What to produce
Exclude the pictures and repeat all of the data exactly.

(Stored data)
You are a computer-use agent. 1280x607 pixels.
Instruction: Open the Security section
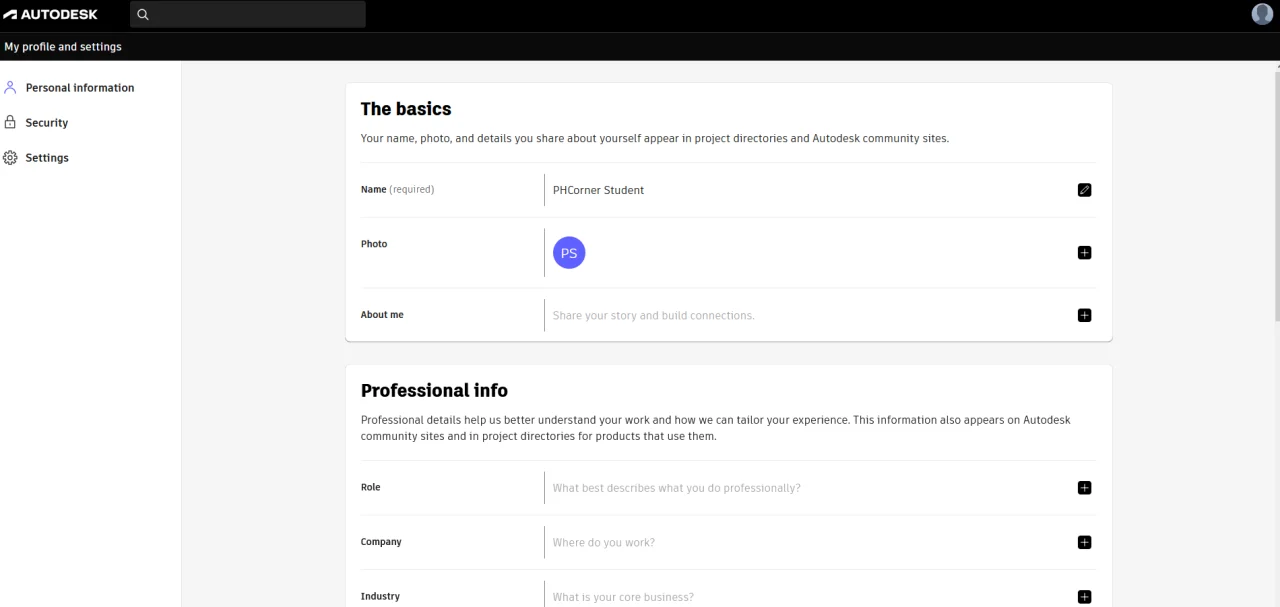point(47,123)
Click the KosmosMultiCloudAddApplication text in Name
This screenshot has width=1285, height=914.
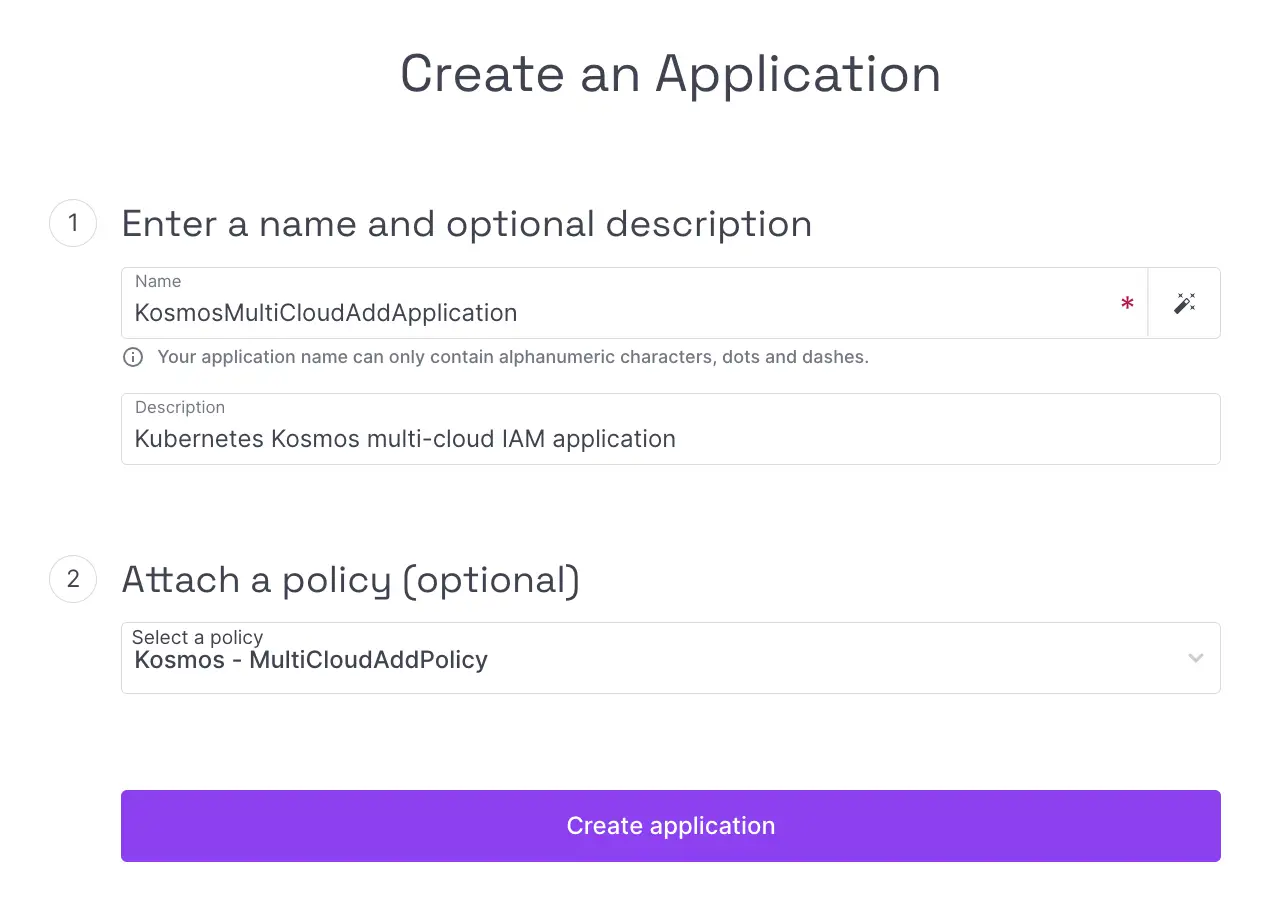click(x=326, y=313)
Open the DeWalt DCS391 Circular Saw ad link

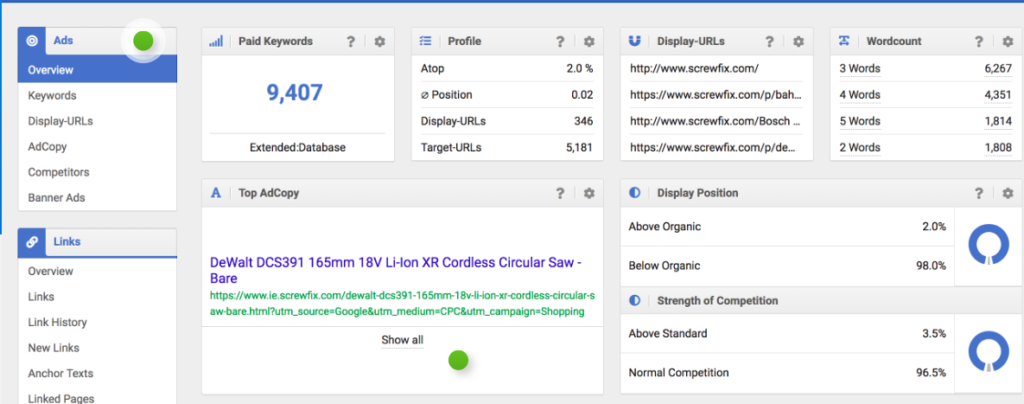point(396,270)
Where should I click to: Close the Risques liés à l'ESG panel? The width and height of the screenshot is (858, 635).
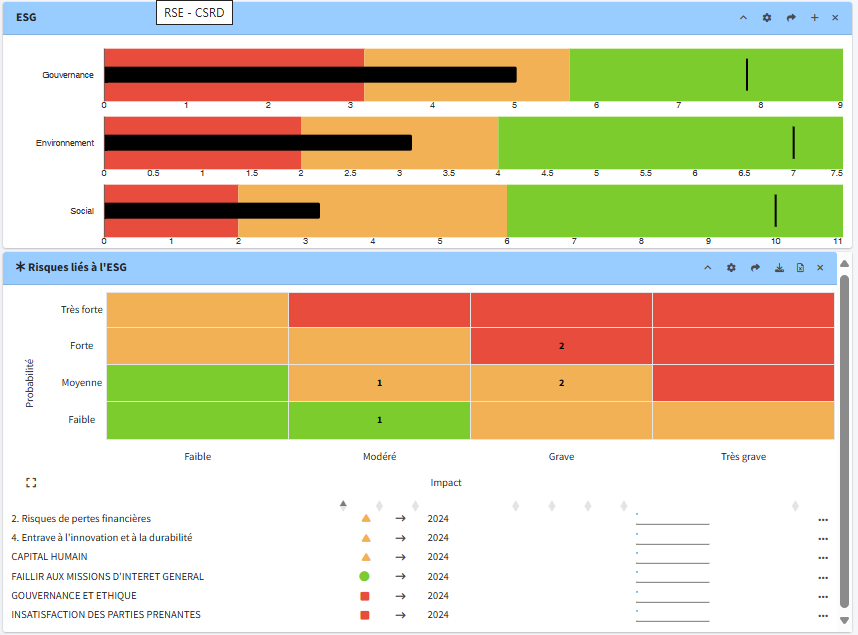click(x=820, y=268)
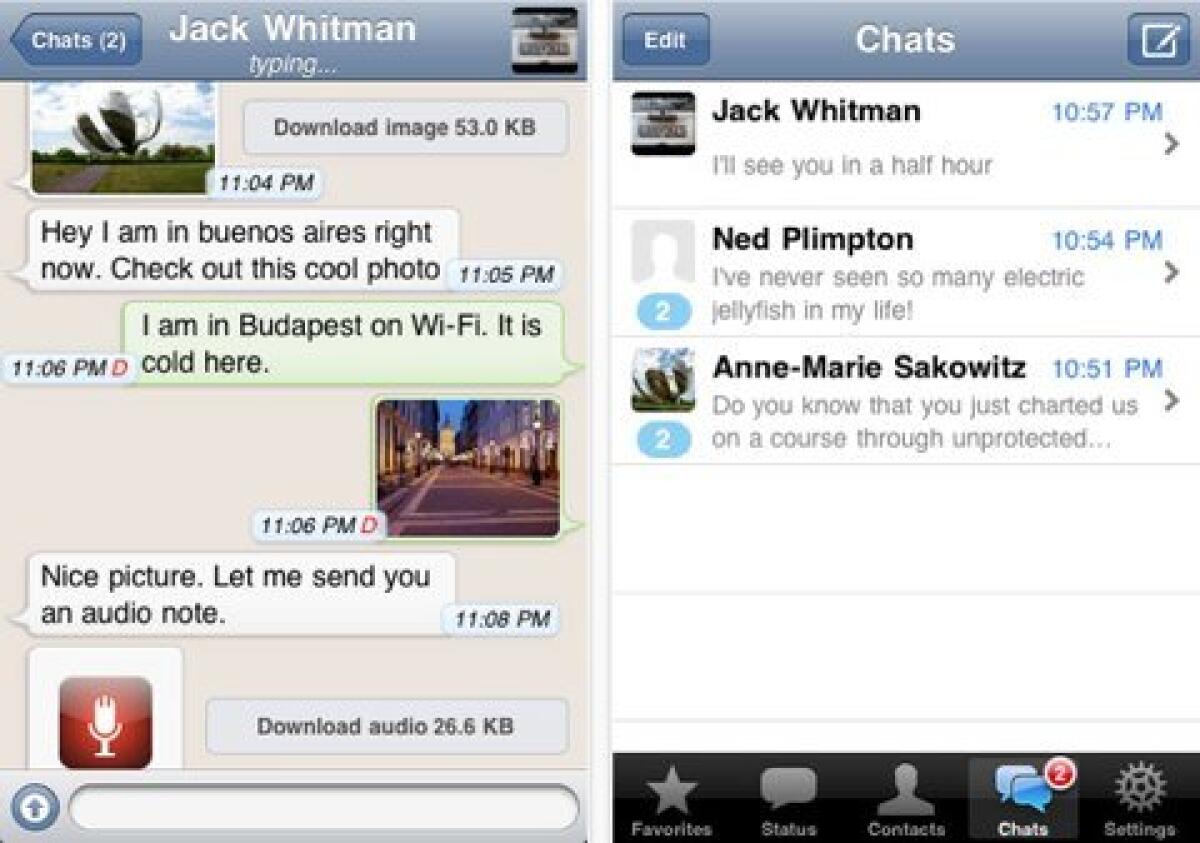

Solution
You are a computer-use agent. 1280x607 pixels.
Instruction: Open the Security section
point(47,123)
Click the KosmosMultiCloudAddApplication text in Name
This screenshot has width=1285, height=914.
click(x=326, y=313)
Open the DeWalt DCS391 Circular Saw ad link

point(396,270)
Where should I click to: Close the Risques liés à l'ESG panel? The width and height of the screenshot is (858, 635).
click(x=820, y=268)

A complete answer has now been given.